Menyingkap Dugaan Korupsi Lain MKP (2): Fee Diterima, Ijin Pendirian Pabrik Tak Pernah Dikeluarkan
Kantor Dinas Penanaman Modal dan Pelayanan Terpadu Satu Pintu Kabupaten Mojokerto Jalan RA Basuni

Bongkah.id – Skandal dugaan penipuan dan pengelapan terkait perijinan yang mencatut mantan Bupati Mustofa Kamal Pasa (MKP) kian terkuak. Berbeda dari kasus korupsi perijinan tower yang telah menyeret MKP ke penjara, kali ini investor bahkan tidak pernah memperoleh ijin pendirian pabrik keramik setelah menggelontorkan fee Rp 15 miliar.

PT SCAD berencana membangun pabrik keramik di wilayah utara Sungai Brantas, Kabupaten Mojokerto, tahun 2014 lalu. Keseriusan pembangunan pabrik itu ditunjukkan investor dengan melakukan pembebasan lahan dan memborong sejumlah bidang sawah milik warga.

ads

Beberapa lahan diantaranya tiga bidang sawah milik salah seorang warga masing-masing seluas 460 meter2, 310 m2 dan 980 m2,. Semuanya belum bersertifikat atau masih berstatus letter C.

“Itu kondisinya masih lahan ijo (pertanian). Tapi karena lokasinya cocok untuk mendirikan pabrik, kami langsung membayar lunas,” kata perwakilan PT SCAD, AS.

Di tengah proses pembebasan lahan itu, pihak investor mendapat angin segar lain. Ada salah satu anggota DPRD Kabupaten Mojokerto yang bersedia menjadi perantara mereka untuk membicarakan rencana pembangunan pabrik langsung dengan sang bupati.

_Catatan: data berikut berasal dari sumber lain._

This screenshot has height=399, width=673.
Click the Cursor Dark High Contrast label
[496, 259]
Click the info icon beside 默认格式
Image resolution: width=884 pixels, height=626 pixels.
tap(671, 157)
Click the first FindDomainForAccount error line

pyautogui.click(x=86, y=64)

“Lalu dipertemukan dengan Bupati (MKP). Waktu itu kami difasilitasi anggota dewan Pak Kusairin,” ungkapnya

Kedua pihak menggelar pertemuan beberapa kali untuk mematangkan rencana pendirian pabrik. Selama proses itu, investor juga terus berupaya membebaskan lahan hingga luasannya mencapai 23 hektar.

“Akhirnya ada permintaan biaya untuk pengurusan ijin totalnya Rp 15 miliar, katanya ijin akan dikeluarkan setelah pembyaran lunas. Karena secara kalkulasi bisnis masih memungkinan, maka kami memenuhi permintaan itu. Tapi bayarnya secara bertahap, lima kali,” ujar AS.

Menurutnya, seluruh proses penyerahan dan penerimaan uang dilakukan oleh perantara kepercayaan dari kedua belah pihak. Transaksi itu terjadi pada tahun 2015.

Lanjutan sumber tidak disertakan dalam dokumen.